Can BERT Dig It? -- Named Entity Recognition for Information Retrieval
in the Archaeology Domain
- URL: http://arxiv.org/abs/2106.07742v1
- Date: Mon, 14 Jun 2021 20:26:19 GMT
- Title: Can BERT Dig It? -- Named Entity Recognition for Information Retrieval
in the Archaeology Domain
- Authors: Alex Brandsen, Suzan Verberne, Karsten Lambers, Milco Wansleeben
- Abstract summary: ArcheoBERTje is a BERT model pre-trained on Dutch archaeological texts.
We analyse the differences between the vocabulary and output of the BERT models on the full collection.
- Score: 3.928604516640069
- License: http://creativecommons.org/licenses/by/4.0/
- Abstract: The amount of archaeological literature is growing rapidly. Until recently,
these data were only accessible through metadata search. We implemented a text
retrieval engine for a large archaeological text collection ($\sim 658$ Million
words). In archaeological IR, domain-specific entities such as locations, time
periods, and artefacts, play a central role. This motivated the development of
a named entity recognition (NER) model to annotate the full collection with
archaeological named entities. In this paper, we present ArcheoBERTje, a BERT
model pre-trained on Dutch archaeological texts. We compare the model's quality
and output on a Named Entity Recognition task to a generic multilingual model
and a generic Dutch model. We also investigate ensemble methods for combining
multiple BERT models, and combining the best BERT model with a domain thesaurus
using Conditional Random Fields (CRF). We find that ArcheoBERTje outperforms
both the multilingual and Dutch model significantly with a smaller standard
deviation between runs, reaching an average F1 score of 0.735. The model also
outperforms ensemble methods combining the three models.

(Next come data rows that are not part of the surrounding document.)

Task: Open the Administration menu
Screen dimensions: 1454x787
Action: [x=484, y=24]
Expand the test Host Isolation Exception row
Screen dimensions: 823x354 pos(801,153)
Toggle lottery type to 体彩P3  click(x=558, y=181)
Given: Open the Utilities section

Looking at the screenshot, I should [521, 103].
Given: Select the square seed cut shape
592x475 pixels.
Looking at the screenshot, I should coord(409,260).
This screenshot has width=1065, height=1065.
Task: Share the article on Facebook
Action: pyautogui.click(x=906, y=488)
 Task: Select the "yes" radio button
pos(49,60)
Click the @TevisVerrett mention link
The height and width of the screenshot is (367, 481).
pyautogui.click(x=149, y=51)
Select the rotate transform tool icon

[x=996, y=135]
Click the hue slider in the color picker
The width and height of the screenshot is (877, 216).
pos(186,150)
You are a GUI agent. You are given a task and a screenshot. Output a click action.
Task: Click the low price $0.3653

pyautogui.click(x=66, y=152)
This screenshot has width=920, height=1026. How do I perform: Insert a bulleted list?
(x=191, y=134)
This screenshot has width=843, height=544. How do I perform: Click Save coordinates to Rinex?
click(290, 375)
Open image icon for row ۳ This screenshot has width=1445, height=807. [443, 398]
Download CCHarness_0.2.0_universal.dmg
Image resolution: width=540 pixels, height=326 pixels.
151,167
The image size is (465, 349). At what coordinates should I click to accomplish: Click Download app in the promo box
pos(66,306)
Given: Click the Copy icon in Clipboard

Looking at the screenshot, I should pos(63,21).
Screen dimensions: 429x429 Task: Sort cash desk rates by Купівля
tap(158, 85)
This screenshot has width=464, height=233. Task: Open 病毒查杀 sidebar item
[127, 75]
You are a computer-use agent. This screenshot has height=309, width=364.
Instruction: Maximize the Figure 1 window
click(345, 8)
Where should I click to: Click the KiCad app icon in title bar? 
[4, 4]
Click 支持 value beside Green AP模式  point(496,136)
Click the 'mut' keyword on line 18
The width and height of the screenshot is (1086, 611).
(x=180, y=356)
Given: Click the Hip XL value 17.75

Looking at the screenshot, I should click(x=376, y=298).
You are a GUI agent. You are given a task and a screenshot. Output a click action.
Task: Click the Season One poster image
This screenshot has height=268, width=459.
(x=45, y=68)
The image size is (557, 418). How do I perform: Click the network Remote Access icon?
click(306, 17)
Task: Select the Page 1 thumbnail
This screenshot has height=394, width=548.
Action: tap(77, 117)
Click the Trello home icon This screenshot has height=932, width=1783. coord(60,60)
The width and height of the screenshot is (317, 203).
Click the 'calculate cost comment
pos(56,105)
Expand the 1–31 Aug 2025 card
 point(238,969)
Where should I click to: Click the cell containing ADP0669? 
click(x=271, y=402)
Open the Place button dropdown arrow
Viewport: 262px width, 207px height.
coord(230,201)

Combining ArcheoBERTje
predictions and explicit domain knowledge from the thesaurus did not increase
the F1 score. We quantitatively and qualitatively analyse the differences
between the vocabulary and output of the BERT models on the full collection and
provide some valuable insights in the effect of fine-tuning for specific
domains. Our results indicate that for a highly specific text domain such as
archaeology, further pre-training on domain-specific data increases the model's
quality on NER by a much larger margin than shown for other domains in the
literature, and that domain-specific pre-training makes the addition of domain
knowledge from a thesaurus unnecessary.